Work task: Of the records below, reproduce only the span that opens with the line containing "Task: Click the 10/17/17" and closes with the last line.

Dataset entries
□ □ □ □
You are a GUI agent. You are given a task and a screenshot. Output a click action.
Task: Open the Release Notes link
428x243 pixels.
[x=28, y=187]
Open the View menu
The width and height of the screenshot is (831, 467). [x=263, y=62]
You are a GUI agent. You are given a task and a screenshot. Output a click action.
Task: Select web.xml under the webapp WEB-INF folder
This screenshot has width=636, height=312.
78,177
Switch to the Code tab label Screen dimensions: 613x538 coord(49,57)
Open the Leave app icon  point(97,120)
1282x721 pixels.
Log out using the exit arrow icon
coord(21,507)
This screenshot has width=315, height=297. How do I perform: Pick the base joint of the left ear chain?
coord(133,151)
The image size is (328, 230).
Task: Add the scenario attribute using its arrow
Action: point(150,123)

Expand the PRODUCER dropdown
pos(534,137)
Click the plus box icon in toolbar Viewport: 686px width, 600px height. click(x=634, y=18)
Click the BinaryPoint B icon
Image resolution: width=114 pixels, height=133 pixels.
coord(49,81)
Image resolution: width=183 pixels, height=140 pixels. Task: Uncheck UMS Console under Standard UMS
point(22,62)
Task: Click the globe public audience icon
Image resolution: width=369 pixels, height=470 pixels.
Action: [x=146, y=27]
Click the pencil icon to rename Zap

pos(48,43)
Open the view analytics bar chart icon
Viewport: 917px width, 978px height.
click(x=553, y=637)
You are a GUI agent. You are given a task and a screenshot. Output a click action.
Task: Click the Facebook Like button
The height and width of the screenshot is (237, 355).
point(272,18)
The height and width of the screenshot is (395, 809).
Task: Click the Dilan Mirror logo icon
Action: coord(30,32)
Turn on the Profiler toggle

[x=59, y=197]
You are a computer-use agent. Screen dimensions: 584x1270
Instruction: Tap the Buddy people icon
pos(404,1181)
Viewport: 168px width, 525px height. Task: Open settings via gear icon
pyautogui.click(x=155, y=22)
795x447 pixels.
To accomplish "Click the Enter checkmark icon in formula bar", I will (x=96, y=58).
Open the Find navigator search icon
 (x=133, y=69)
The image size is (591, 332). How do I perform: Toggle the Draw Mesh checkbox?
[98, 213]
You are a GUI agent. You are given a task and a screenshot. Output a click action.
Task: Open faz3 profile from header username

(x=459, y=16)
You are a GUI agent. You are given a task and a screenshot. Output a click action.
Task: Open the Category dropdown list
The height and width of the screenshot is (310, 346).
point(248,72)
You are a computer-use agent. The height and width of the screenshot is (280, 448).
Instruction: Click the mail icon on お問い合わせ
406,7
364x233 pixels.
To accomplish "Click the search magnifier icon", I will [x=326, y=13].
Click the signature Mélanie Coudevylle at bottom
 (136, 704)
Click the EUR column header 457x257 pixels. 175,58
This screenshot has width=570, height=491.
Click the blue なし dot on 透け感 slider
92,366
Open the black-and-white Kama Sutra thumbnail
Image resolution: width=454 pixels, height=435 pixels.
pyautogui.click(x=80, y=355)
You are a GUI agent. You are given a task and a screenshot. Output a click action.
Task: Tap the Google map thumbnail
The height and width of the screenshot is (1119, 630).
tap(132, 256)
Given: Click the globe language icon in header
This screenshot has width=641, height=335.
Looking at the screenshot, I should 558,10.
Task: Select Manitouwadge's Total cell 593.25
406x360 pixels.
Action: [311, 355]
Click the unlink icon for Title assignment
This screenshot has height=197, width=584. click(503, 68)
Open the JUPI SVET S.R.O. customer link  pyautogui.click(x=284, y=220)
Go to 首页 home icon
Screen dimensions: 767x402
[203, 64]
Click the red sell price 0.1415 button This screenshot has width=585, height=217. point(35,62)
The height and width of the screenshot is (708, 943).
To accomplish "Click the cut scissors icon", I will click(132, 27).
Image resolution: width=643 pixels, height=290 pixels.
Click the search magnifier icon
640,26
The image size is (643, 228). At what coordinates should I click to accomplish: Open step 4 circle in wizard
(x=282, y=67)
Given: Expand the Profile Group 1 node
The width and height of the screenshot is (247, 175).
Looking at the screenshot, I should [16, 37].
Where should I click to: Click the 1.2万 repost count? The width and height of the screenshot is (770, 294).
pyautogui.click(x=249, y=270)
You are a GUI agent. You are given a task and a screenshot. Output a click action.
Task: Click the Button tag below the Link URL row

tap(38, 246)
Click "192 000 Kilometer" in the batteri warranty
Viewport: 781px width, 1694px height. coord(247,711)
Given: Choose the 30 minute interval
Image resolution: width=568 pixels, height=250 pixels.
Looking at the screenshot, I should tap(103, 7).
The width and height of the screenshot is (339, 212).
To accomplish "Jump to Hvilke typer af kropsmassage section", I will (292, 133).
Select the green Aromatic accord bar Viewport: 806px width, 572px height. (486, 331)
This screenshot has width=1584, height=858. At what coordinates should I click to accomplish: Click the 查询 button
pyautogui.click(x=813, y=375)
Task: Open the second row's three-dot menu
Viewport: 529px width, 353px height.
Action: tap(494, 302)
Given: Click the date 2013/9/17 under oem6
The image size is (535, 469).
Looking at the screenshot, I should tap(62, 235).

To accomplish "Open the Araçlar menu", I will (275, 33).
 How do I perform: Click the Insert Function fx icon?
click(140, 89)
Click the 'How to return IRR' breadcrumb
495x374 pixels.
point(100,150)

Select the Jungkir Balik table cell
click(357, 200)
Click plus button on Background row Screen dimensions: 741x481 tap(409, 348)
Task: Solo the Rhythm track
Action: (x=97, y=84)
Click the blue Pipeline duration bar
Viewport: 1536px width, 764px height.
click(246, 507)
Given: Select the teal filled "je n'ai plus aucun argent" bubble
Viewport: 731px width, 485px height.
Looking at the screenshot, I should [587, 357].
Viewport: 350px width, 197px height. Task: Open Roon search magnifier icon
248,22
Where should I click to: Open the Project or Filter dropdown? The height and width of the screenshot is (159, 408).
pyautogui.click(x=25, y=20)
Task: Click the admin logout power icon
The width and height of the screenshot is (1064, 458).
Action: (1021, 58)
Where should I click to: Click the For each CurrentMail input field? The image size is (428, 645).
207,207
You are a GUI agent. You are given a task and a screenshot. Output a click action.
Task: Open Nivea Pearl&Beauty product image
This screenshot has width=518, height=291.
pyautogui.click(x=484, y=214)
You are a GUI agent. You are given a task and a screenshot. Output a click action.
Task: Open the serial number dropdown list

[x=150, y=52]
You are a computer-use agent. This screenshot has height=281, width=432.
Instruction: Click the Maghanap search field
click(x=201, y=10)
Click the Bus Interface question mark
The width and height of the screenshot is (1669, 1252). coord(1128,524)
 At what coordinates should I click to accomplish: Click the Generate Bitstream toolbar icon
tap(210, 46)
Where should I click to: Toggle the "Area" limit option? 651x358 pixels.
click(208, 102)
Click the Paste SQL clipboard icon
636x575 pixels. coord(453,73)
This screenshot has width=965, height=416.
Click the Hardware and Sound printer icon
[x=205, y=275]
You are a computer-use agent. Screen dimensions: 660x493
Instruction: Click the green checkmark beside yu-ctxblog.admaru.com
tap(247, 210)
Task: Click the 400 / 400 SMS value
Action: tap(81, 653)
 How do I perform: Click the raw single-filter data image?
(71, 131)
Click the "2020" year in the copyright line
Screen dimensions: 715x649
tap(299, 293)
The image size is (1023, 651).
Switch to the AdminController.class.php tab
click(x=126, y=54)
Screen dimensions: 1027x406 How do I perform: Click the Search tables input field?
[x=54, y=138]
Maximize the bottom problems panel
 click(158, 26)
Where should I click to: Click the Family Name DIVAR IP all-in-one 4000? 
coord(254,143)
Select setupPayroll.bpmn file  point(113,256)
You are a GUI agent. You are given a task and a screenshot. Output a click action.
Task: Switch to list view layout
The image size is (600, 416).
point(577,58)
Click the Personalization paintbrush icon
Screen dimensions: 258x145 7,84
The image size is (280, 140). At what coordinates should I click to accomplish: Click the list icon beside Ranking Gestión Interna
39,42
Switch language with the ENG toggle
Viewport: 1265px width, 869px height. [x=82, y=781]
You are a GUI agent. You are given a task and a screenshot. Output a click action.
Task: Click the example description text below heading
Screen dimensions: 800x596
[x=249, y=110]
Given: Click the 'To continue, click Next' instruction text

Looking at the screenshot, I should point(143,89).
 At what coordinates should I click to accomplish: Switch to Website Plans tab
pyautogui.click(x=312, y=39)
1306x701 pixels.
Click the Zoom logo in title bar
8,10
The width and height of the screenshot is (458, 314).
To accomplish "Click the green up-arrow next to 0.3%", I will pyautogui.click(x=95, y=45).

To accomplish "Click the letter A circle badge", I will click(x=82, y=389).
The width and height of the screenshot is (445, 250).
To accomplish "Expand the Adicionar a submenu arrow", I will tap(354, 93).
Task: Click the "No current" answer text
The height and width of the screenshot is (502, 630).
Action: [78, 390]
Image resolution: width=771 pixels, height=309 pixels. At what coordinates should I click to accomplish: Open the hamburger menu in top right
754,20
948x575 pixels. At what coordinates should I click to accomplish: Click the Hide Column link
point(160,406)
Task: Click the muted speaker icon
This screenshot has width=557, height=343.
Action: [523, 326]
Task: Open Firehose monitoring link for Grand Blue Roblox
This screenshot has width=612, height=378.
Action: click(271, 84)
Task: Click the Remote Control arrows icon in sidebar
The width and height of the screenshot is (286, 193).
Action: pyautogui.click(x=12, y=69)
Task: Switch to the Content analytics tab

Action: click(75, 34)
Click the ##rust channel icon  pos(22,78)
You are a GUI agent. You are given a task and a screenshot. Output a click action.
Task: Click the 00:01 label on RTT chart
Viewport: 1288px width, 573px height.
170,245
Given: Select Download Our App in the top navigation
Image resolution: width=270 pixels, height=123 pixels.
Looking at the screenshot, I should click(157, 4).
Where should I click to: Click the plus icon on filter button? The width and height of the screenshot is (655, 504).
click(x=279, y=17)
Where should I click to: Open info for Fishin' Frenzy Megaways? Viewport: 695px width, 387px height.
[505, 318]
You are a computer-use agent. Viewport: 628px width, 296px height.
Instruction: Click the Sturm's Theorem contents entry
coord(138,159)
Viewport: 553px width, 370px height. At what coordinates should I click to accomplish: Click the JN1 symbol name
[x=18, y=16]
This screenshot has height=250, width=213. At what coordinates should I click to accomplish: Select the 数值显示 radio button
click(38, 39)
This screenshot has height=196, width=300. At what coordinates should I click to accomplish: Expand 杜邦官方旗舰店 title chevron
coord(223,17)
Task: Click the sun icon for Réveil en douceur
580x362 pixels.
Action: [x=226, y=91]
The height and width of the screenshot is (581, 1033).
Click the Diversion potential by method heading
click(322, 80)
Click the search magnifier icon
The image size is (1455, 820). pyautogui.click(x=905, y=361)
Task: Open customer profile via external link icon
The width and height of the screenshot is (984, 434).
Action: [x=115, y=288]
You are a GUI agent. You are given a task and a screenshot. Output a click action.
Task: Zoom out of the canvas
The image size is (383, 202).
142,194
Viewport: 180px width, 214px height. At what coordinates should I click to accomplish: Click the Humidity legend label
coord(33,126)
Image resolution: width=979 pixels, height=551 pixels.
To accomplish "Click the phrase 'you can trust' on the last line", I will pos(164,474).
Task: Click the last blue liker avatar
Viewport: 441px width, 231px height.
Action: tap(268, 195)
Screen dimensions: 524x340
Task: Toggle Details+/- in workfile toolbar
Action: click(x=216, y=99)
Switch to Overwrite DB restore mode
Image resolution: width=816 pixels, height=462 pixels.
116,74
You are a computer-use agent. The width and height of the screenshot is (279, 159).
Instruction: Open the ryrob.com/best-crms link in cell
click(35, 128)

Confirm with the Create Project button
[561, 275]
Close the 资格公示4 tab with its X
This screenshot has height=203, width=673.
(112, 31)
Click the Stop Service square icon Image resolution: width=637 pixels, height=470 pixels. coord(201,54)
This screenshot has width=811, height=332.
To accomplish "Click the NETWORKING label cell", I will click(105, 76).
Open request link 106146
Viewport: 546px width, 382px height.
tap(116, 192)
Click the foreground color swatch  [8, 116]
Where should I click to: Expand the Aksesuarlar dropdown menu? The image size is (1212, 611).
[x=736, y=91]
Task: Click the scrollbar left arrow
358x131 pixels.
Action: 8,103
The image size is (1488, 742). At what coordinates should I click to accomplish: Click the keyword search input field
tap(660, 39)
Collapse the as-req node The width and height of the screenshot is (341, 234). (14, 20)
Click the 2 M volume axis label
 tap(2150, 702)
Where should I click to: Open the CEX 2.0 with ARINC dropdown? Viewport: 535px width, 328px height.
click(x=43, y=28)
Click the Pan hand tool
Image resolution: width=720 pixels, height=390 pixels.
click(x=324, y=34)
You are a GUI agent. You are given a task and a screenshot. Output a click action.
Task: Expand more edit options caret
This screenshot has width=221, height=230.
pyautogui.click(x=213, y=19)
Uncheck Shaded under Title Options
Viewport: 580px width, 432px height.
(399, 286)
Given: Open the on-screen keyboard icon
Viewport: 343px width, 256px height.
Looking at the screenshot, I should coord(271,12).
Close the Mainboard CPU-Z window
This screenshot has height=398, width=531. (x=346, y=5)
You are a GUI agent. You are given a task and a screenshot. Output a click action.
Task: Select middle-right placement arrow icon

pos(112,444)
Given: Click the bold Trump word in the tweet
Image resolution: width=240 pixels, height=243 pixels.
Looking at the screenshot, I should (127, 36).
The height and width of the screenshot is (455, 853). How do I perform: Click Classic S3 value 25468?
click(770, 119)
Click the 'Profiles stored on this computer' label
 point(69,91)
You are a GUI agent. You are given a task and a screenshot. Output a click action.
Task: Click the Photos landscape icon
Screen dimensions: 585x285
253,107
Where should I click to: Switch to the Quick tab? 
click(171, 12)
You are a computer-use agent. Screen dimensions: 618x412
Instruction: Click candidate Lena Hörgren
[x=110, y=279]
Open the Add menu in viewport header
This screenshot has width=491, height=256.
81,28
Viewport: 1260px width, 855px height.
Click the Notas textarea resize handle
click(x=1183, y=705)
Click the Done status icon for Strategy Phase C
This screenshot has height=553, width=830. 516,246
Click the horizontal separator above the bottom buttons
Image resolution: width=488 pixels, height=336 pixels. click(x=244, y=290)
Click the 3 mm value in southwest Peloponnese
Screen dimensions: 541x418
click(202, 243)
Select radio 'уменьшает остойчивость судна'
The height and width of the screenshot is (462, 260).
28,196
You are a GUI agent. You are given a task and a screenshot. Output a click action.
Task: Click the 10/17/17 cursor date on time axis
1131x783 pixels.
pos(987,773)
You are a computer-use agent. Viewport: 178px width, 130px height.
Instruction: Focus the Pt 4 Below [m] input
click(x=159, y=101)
□ □ □ □
Result:
Task: Click the 10/17/17 cursor date on time axis
1131x783 pixels.
pos(987,773)
You are a computer-use agent. Viewport: 178px width, 130px height.
Instruction: Focus the Pt 4 Below [m] input
click(x=159, y=101)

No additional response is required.